EXERCICE 1 — Relevez toutes les personnes nommées dans l'extrait sur la révolution de Velours.

EXTRAIT DU DOCUMENT —
▬▬▬▬▬▬▬▬▬▬
La Tchéquie – un pays où il fait bon vivre
Cette semaine, pratiquement tous les grands périodiques locaux ont évoqué dans leurs pages le 25ème anniversaire de la révolution de Velours, en rappelant des moments intéressants qui y sont liés, en interrogeant certains de ses protagonistes, en dressant des bilans ou en lançant à ce sujet des enquêtes. Dans un article consacré aux festivités qui se préparent à cette occasion aux Etats-Unis, son auteur explique pourquoi le grand compositeur tchèque Antonín Dvořák est très proche des Américains, tout comme l’est l’ex-président tchèque Václav Havel. Nous avons également retenu un texte qui défie les arguments de ceux qui prétendent que Havel n’aurait pas très réussi dans sa fonction présidentielle. Et un extrait, finalement, d’un article qui se présente comme une ode à la bureaucratie.
« Les gens ont une bonne raison de jubiler et de célébrer, car ce que nous avons maintenant est incomparablement meilleur à ce qu’il y avait dans le pays avant le 17 novembre 1989. »
Et deux de ses collègues, Ondřej Kundra et Jindřich Šídlo, de renchérir :
« Il est évident que la Tchéquie est un pays où il fait bon vivre, même si, parfois, au premier abord, on ne veut pas le croire et même si, ces derniers temps, nous faisons toujours cinq pas en arrière pour pouvoir en faire un en avant... La Tchéquie est un pays où il fait très bon vivre. Il faudrait seulement que son image ne soit pas altérée par ses deux présidents vieisillissants, actuel et ancien (Zeman et Klaus), liés aux années 1990 ».
Est-ce qu’ au cours des vingt-cinq dernières années, la Tchéquie, pays devenu membre de l’Union européenne et de l’OTAN et bénéficiant du programme Erasmus, a démontré être un Etat occidental, tant sur le plan culturel que politique ? A cette question, les réponses ne sont pas univoques. Tandis que pour les uns, tel n’est pas encore vraiment le cas, le chemin se présentant plus long que prévu, pour d’autres, la Tchéquie fait dans ce sens partie des meilleurs pays de l’Europe centrale. Robert Břečťan estime :
« D’un point de vue culturel et politique, nous sommes en effet un Etat occidental. Le problème, c’est que nous avons tendance à mettre cet état de choses, systématiquement, en doute. Nous adhérons à l’Union européenne, tout en nous interrogeant sur les conditions de départ de cette institution. Nous voulons acquérir des avantages, sans pourtant vouloir en subir les frais... Or, des indices clairs de notre appartenance à l’univers occidental sont absents ».
▬▬▬▬▬▬▬▬▬▬
EXERCICE 2 — Recopiez, s'il vous plaît, les lignes du listing en commençant à celle qui contient « Task: Click the Unsubscribe » et en finissant à celle qui contient « point(634,32) », ces deux lignes comprises.

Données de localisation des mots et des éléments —
▬▬▬▬▬▬▬▬▬▬
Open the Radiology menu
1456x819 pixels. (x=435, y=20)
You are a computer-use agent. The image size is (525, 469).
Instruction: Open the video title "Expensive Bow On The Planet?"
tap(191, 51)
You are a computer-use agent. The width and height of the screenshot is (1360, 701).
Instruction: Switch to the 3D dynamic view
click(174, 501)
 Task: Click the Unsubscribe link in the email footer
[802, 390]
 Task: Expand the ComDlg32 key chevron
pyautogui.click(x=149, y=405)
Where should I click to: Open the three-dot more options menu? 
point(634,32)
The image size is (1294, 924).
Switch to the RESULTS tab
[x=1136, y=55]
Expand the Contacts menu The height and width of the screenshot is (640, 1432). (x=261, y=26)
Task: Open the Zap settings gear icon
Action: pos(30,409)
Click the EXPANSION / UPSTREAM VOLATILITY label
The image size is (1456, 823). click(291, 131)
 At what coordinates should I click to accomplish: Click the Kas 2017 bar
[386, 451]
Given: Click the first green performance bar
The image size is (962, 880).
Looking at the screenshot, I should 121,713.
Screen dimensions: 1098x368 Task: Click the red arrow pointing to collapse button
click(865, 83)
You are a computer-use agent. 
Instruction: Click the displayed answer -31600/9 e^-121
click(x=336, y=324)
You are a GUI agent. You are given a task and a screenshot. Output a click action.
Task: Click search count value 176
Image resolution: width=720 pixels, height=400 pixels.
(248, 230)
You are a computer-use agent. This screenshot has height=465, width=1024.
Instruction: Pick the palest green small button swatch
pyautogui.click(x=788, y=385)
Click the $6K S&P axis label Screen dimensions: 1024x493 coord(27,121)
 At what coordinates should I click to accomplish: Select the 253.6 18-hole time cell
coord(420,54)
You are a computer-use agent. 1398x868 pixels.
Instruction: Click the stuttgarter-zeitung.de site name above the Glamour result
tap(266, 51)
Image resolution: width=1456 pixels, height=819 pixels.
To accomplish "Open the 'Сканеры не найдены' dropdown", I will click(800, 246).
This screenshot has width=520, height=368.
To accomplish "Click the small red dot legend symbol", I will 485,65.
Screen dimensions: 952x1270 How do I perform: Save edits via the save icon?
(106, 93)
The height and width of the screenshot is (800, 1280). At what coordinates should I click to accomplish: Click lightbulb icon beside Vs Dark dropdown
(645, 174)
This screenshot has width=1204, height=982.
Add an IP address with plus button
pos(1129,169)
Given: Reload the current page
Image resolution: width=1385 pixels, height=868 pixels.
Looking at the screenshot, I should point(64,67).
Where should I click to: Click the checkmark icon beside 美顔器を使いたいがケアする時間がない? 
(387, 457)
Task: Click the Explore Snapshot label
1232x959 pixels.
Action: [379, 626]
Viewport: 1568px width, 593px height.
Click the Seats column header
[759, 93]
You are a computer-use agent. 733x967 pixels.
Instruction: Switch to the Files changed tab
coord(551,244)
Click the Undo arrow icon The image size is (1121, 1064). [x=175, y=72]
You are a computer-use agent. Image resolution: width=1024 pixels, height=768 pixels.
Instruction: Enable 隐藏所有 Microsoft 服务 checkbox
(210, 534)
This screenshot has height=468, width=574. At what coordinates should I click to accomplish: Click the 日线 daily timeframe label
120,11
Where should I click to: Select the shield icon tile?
▬▬▬▬▬▬▬▬▬▬
RÉPONSE 1 —
Antonín Dvořák
Václav Havel
Ondřej Kundra
Jindřich Šídlo
Zeman
Klaus
Robert Břečťan

RÉPONSE 2 —
 Task: Click the Unsubscribe link in the email footer
[802, 390]
 Task: Expand the ComDlg32 key chevron
pyautogui.click(x=149, y=405)
Where should I click to: Open the three-dot more options menu? 
point(634,32)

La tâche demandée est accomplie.